WHAT TO PRODUCE
From the records, pick out and copy each line containing "this".

Items listed in a dataset
#####

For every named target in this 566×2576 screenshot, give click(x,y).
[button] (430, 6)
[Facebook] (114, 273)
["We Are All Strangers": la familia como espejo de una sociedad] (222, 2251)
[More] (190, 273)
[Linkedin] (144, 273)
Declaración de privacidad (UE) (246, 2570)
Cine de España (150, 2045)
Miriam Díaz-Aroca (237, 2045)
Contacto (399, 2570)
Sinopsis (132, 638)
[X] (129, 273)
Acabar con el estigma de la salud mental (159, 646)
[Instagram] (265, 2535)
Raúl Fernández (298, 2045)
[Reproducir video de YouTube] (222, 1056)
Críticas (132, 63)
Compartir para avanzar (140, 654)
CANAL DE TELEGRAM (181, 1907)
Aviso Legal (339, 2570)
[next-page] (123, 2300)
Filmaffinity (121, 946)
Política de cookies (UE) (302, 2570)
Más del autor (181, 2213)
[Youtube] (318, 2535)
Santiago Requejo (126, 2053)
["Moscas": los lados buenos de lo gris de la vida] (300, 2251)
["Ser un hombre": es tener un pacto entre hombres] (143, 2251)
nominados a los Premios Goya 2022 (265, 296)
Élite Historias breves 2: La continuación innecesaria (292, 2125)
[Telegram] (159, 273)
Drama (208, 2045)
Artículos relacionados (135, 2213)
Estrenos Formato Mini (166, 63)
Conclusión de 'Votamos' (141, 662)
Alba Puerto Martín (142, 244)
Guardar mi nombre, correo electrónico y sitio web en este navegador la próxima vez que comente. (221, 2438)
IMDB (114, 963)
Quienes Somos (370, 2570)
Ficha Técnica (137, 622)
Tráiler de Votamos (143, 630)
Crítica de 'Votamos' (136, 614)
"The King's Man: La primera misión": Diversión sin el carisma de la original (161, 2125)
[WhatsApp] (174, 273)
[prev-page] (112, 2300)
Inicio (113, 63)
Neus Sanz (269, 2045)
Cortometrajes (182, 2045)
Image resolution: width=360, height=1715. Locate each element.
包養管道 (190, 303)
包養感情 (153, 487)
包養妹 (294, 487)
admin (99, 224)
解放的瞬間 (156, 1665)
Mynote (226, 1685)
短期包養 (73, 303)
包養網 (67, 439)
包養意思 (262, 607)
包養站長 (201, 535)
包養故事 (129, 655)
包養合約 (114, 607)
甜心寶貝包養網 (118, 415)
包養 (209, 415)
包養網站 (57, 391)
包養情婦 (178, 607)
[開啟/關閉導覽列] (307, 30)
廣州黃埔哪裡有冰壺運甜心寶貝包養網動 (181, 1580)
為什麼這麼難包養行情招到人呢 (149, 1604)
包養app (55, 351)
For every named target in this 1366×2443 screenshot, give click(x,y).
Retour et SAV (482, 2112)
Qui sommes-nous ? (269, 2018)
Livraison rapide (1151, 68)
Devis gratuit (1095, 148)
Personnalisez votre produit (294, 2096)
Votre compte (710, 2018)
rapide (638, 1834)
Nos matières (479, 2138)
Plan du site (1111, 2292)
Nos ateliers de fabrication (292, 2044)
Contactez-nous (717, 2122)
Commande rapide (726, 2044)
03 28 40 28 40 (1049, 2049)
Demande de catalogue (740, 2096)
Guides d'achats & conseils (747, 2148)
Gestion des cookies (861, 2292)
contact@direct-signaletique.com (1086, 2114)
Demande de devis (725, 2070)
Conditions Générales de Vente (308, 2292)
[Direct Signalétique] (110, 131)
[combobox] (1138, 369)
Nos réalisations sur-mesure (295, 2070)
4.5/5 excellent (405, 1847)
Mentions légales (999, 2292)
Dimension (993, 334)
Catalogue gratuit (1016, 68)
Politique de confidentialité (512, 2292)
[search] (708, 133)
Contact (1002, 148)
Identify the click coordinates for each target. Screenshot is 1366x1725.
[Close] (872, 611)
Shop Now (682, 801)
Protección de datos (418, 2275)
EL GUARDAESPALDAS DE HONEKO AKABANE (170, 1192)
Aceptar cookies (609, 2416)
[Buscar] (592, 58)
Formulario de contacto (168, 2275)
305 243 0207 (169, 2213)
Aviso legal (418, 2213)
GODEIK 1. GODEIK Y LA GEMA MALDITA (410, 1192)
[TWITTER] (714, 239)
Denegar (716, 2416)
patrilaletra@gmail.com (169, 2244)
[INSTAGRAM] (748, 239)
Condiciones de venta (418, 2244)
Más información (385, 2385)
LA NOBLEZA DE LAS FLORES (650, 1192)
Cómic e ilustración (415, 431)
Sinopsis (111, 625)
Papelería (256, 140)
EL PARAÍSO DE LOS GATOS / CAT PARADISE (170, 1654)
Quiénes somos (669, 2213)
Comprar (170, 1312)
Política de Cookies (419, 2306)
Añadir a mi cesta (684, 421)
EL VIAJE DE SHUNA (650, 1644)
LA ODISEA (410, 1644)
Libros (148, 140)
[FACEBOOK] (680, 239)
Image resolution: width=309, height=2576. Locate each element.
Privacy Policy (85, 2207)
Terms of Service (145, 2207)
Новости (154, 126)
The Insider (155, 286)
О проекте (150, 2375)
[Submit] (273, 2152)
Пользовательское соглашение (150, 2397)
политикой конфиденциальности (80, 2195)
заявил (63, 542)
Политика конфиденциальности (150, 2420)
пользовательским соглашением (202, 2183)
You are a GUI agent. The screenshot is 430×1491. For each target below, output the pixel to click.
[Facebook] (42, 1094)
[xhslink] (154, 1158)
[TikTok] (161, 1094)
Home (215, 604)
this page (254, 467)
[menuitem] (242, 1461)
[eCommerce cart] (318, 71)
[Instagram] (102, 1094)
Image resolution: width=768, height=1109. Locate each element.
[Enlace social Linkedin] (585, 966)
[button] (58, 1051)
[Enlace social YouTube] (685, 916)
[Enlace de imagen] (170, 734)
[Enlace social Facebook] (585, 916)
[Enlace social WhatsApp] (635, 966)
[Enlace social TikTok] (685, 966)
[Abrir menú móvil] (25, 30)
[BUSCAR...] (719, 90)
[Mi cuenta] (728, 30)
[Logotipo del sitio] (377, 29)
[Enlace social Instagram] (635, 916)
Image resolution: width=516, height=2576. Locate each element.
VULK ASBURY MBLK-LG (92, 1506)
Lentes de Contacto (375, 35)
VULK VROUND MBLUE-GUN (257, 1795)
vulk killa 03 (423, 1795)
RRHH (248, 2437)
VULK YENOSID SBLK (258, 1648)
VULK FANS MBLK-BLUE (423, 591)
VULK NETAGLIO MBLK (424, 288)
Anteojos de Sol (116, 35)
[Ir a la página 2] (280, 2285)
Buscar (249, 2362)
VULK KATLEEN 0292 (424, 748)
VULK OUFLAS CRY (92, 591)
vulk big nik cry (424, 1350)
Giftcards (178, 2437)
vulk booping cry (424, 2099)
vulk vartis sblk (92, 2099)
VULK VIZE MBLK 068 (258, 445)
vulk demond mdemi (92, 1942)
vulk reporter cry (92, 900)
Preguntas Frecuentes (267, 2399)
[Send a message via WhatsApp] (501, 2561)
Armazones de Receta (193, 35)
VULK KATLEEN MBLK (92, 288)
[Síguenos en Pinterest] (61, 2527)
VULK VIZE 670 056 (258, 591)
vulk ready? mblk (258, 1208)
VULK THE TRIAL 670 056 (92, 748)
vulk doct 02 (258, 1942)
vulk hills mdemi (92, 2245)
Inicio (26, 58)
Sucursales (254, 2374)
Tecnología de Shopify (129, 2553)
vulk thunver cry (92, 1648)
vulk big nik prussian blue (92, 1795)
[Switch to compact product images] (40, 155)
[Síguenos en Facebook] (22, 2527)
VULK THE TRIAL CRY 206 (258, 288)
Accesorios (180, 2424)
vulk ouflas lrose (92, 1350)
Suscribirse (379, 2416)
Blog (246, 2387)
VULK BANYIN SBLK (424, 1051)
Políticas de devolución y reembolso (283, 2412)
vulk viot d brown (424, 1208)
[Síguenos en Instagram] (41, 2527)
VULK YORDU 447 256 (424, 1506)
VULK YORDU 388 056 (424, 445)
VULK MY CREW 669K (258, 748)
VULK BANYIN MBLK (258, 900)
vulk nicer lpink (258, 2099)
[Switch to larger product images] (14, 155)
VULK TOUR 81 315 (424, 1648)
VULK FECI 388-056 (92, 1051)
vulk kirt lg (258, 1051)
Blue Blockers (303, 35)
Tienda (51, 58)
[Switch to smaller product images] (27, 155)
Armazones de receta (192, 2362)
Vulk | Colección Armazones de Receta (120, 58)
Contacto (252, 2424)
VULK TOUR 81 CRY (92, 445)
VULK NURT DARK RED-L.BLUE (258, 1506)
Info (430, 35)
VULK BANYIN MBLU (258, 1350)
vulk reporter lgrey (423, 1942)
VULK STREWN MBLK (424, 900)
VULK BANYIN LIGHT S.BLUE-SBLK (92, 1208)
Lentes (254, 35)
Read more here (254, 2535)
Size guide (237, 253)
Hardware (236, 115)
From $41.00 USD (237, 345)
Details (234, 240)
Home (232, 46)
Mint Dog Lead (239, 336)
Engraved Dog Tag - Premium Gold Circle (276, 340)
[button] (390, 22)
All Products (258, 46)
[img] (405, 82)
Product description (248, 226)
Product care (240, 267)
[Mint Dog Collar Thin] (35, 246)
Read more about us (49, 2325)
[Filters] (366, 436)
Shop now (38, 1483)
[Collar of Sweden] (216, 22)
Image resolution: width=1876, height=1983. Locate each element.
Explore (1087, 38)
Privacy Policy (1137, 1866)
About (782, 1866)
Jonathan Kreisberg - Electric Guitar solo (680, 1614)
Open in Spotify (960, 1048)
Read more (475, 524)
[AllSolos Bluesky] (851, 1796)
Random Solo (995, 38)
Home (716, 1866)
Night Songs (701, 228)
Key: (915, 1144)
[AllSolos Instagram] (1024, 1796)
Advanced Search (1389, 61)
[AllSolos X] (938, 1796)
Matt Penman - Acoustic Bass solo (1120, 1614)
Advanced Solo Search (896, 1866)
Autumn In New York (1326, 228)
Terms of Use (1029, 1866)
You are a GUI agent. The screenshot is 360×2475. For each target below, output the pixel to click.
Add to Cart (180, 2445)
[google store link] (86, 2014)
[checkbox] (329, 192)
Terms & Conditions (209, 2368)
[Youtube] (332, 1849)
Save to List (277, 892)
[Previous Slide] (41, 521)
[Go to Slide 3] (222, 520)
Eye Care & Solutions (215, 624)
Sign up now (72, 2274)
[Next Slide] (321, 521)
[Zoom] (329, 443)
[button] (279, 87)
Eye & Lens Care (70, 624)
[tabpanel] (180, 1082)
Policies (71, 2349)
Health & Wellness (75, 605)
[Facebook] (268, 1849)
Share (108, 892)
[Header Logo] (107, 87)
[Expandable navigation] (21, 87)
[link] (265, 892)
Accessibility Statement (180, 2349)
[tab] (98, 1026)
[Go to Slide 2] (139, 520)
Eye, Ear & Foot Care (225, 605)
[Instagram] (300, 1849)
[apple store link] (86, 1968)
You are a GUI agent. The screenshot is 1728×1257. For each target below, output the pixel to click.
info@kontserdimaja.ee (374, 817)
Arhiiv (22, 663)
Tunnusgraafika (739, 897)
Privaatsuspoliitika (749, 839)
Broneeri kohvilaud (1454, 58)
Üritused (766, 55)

#####

WRITTEN RESPONSE
For every named target in this 566×2576 screenshot, give click(x,y).
For every named target in this 1366×2443 screenshot, give click(x,y).
this page (254, 467)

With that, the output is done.